EXERCISE DETAILS =
Print every record below exactly as written.

(Dataset records)

§ §

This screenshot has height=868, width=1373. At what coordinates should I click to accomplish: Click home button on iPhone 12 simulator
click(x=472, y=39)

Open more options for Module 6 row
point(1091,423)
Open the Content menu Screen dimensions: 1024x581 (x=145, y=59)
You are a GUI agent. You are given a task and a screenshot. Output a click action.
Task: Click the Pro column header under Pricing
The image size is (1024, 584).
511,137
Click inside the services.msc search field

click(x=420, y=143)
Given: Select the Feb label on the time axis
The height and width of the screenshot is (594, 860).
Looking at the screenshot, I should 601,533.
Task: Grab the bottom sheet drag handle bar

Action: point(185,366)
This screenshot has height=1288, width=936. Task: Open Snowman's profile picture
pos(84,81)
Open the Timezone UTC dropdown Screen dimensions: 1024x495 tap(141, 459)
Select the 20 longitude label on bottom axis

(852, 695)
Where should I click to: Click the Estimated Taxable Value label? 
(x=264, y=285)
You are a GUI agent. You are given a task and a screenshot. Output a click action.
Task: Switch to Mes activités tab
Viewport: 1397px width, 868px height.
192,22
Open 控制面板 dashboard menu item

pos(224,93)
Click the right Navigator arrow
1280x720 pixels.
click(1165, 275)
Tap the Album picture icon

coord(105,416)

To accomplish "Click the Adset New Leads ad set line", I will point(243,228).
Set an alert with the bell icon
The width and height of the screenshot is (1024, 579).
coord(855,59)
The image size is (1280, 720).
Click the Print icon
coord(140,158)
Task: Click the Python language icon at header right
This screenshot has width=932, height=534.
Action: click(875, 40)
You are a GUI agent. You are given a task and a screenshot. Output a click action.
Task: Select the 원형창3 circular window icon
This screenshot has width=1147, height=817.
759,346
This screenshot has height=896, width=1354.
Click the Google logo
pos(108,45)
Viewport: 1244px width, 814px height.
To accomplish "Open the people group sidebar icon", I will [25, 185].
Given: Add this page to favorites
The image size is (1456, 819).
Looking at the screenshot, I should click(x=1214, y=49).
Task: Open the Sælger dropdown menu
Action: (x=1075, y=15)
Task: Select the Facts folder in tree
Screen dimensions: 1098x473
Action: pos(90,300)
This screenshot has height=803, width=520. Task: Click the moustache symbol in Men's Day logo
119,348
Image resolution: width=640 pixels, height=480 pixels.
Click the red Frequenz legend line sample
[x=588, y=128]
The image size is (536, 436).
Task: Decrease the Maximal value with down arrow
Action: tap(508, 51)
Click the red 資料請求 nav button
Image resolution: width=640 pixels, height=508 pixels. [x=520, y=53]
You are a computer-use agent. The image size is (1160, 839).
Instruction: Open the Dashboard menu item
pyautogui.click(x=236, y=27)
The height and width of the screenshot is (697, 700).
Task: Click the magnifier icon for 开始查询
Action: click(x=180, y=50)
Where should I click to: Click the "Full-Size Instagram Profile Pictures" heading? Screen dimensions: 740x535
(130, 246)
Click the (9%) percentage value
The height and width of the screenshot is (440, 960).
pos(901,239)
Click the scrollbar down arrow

§ §

EXPECTED ANSWER =
This screenshot has height=868, width=1373. At what coordinates should I click to accomplish: Click home button on iPhone 12 simulator
click(x=472, y=39)

Open more options for Module 6 row
point(1091,423)
Open the Content menu Screen dimensions: 1024x581 (x=145, y=59)
You are a GUI agent. You are given a task and a screenshot. Output a click action.
Task: Click the Pro column header under Pricing
The image size is (1024, 584).
511,137
Click inside the services.msc search field

click(x=420, y=143)
Given: Select the Feb label on the time axis
The height and width of the screenshot is (594, 860).
Looking at the screenshot, I should 601,533.
Task: Grab the bottom sheet drag handle bar

Action: point(185,366)
This screenshot has height=1288, width=936. Task: Open Snowman's profile picture
pos(84,81)
Open the Timezone UTC dropdown Screen dimensions: 1024x495 tap(141, 459)
Select the 20 longitude label on bottom axis

(852, 695)
Where should I click to: Click the Estimated Taxable Value label? 
(x=264, y=285)
You are a GUI agent. You are given a task and a screenshot. Output a click action.
Task: Switch to Mes activités tab
Viewport: 1397px width, 868px height.
192,22
Open 控制面板 dashboard menu item

pos(224,93)
Click the right Navigator arrow
1280x720 pixels.
click(1165, 275)
Tap the Album picture icon

coord(105,416)

To accomplish "Click the Adset New Leads ad set line", I will point(243,228).
Set an alert with the bell icon
The width and height of the screenshot is (1024, 579).
coord(855,59)
The image size is (1280, 720).
Click the Print icon
coord(140,158)
Task: Click the Python language icon at header right
This screenshot has width=932, height=534.
Action: click(875, 40)
You are a GUI agent. You are given a task and a screenshot. Output a click action.
Task: Select the 원형창3 circular window icon
This screenshot has width=1147, height=817.
759,346
This screenshot has height=896, width=1354.
Click the Google logo
pos(108,45)
Viewport: 1244px width, 814px height.
To accomplish "Open the people group sidebar icon", I will [25, 185].
Given: Add this page to favorites
The image size is (1456, 819).
Looking at the screenshot, I should click(x=1214, y=49).
Task: Open the Sælger dropdown menu
Action: (x=1075, y=15)
Task: Select the Facts folder in tree
Screen dimensions: 1098x473
Action: pos(90,300)
This screenshot has height=803, width=520. Task: Click the moustache symbol in Men's Day logo
119,348
Image resolution: width=640 pixels, height=480 pixels.
Click the red Frequenz legend line sample
[x=588, y=128]
The image size is (536, 436).
Task: Decrease the Maximal value with down arrow
Action: tap(508, 51)
Click the red 資料請求 nav button
Image resolution: width=640 pixels, height=508 pixels. [x=520, y=53]
You are a computer-use agent. The image size is (1160, 839).
Instruction: Open the Dashboard menu item
pyautogui.click(x=236, y=27)
The height and width of the screenshot is (697, 700).
Task: Click the magnifier icon for 开始查询
Action: click(x=180, y=50)
Where should I click to: Click the "Full-Size Instagram Profile Pictures" heading? Screen dimensions: 740x535
(130, 246)
Click the (9%) percentage value
The height and width of the screenshot is (440, 960).
pos(901,239)
Click the scrollbar down arrow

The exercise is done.